Aucune étude ne démontre qu’il existerait un effet passerelle qui amènerait des adolescents non fumeurs à fumer après avoir essayé la cigarette électronique. Malgré cette constatation, le professeur Jacques Cornuz insiste sur le fait qu’il est nécessaire de rester prudent: «Je ne suis pas favorable à des produits accrocheurs et colorés, je pense qu’il faut limiter la publicité dans ce domaine.»

Non-fumeurs: «Nous ne voulons plus être assimilés à des fumeurs»

Inutile d’essayer de demander à une personne qui utilise sa cigarette électronique: «Quel arôme fumes-tu en ce moment?» Il coupera court à votre question pour vous répondre qu’il ne fume pas, il vapote. «J’ai arrêté de fumer, pour moi c’est clair. Je ne veux pas être catalogué comme fumeur, explique Olivier Théraulaz, président de Helvetic Vape. A l’aéroport de Genève, je dois aller au fumoir pour vapoter, ça n’a aucun sens pour une personne qui a totalement arrêté la cigarette, alors, même si Cointrin l’a interdit, je vapote discrètement.»

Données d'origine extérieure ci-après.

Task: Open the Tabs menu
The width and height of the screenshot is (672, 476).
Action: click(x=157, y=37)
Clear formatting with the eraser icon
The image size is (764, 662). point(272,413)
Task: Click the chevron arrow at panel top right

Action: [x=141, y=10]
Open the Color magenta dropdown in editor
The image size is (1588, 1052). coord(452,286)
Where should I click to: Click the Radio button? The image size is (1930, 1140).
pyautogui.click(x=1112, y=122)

Même son de cloche dans les magasins: «Nous ne voulons plus être assimilés à des fumeurs, appuie Stéphanie Ceppi, de Vap-E Shop à Vevey. Je refuse d’aller dans un espace clos et m’exposer à la fumée passive.»

Pour le moment, l’e-cigarette n’est pas soumise aux législations des produits du tabac. Il est donc légal de vapoter dans les lieux publics. Les institutions et les entreprises peuvent, par contre, l’interdire dans leurs locaux. «Au restaurant, je demande toujours l’autorisation avant de vapoter, souligne Pedro Moreira, de la boutique Alter Smoke à Montreux et organisateur du salon. Je regarde si les gens autour de moi ont fini de manger, c’est une question de bon sens.»